Rewrite the material below from its first line through the line containing "pos(525,78)", both included, with every request kept. Scale each click coordinate in the answers by 0.45 and round it to a whole number, rounding halves up, but leave all numbers in the requests unchanged. Leave the pictures out.

start

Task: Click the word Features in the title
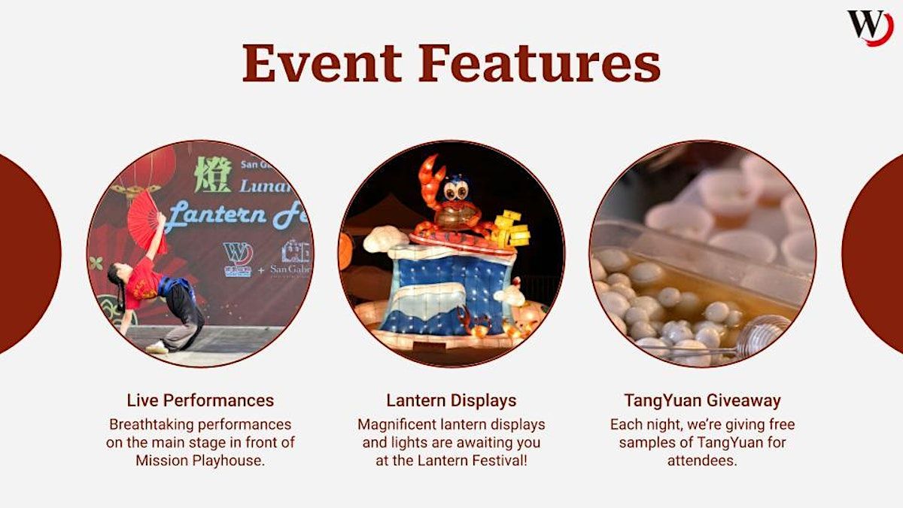pyautogui.click(x=537, y=63)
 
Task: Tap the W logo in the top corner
pyautogui.click(x=870, y=27)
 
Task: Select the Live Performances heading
pyautogui.click(x=200, y=400)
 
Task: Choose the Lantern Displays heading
pyautogui.click(x=451, y=400)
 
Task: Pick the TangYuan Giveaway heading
pyautogui.click(x=702, y=400)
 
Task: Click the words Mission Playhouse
pyautogui.click(x=200, y=461)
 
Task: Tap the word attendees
pyautogui.click(x=702, y=461)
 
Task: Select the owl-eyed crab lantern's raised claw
pyautogui.click(x=431, y=177)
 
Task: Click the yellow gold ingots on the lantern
pyautogui.click(x=512, y=230)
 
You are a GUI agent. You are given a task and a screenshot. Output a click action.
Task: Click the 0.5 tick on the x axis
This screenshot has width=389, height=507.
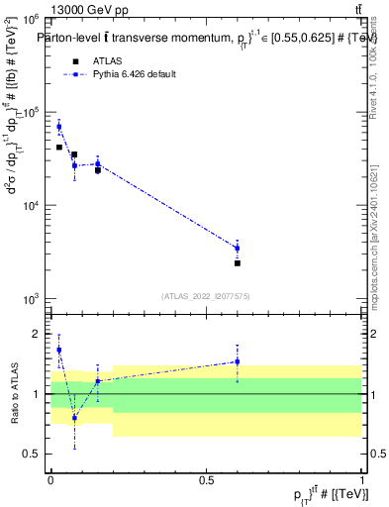pos(206,478)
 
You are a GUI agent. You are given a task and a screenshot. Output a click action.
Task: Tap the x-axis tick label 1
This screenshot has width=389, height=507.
pos(361,478)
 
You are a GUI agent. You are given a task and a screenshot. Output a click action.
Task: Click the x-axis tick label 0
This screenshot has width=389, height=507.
pos(50,478)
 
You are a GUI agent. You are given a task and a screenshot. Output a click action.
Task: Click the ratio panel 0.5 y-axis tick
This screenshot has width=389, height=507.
pos(36,455)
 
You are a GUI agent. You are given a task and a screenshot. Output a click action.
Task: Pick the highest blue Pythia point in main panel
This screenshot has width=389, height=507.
pos(59,127)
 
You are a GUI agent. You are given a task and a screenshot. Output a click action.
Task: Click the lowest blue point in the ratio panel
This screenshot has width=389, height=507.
pos(74,418)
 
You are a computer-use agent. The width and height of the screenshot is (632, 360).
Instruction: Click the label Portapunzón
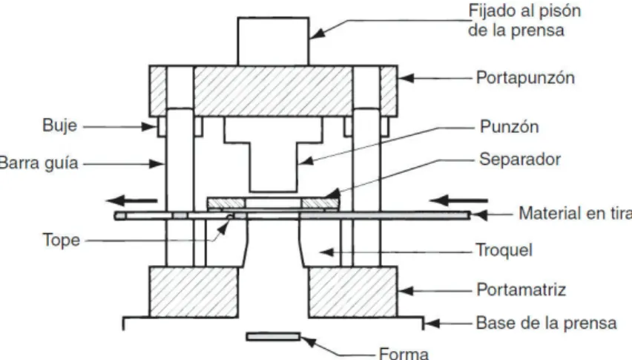pos(525,78)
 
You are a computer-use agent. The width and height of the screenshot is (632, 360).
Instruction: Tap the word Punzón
pos(509,127)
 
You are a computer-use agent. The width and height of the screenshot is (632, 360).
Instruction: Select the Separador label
pos(519,160)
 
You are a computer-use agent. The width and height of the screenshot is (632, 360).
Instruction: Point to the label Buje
pos(59,125)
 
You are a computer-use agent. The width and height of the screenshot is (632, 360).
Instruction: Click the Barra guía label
pos(39,163)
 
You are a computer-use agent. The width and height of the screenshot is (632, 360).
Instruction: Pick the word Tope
pos(62,240)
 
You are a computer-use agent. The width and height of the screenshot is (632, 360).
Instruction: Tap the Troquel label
pos(504,250)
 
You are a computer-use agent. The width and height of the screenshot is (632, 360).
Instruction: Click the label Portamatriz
pos(521,289)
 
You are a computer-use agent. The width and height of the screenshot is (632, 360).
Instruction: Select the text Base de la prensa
pos(546,323)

end

**RESPONSE**
Task: Click the word Features in the title
pyautogui.click(x=242, y=28)
 
Task: Tap the W logo in the top corner
pyautogui.click(x=392, y=12)
 
Task: Select the Live Performances heading
pyautogui.click(x=90, y=180)
 
Task: Choose the Lantern Displays heading
pyautogui.click(x=203, y=180)
 
Task: Pick the TangYuan Giveaway heading
pyautogui.click(x=316, y=180)
 
Task: Click the words Mission Playhouse
pyautogui.click(x=90, y=207)
 
Task: Tap the word attendees
pyautogui.click(x=316, y=207)
 
Task: Select the owl-eyed crab lantern's raised claw
pyautogui.click(x=194, y=80)
 
Task: Click the yellow gold ingots on the lantern
pyautogui.click(x=230, y=104)
 
You are a GUI agent. You are given a task and a screenshot. Output a click action.
Task: Click the 0.5 tick on the x axis
This screenshot has width=389, height=507.
pos(93,215)
 
You are a GUI agent. You are given a task and a screenshot. Output a click action.
Task: Tap the x-axis tick label 1
This screenshot has width=389, height=507.
pos(162,215)
 
You are a GUI agent. You are given a task and a screenshot. Output a click action.
Task: Click the x-axis tick label 0
This screenshot has width=389, height=507.
pos(23,215)
 
You are a GUI agent. You are given a task and a screenshot. Output a click action.
Task: Click the ratio panel 0.5 y-axis tick
This screenshot has width=389, height=507.
pos(16,205)
 
You are a GUI agent. You are given a task and a screenshot. Output a click action.
Task: Pick the highest blue Pythia point in main panel
This screenshot has width=389, height=507.
pos(27,57)
 
You are a GUI agent. You are given a task and a screenshot. Output a click action.
Task: Click the lowest blue point in the ratio panel
This screenshot has width=389, height=507.
pos(33,188)
 
You are a computer-use agent. The width and height of the screenshot is (632, 360).
Instruction: Click the label Portapunzón
pos(236,35)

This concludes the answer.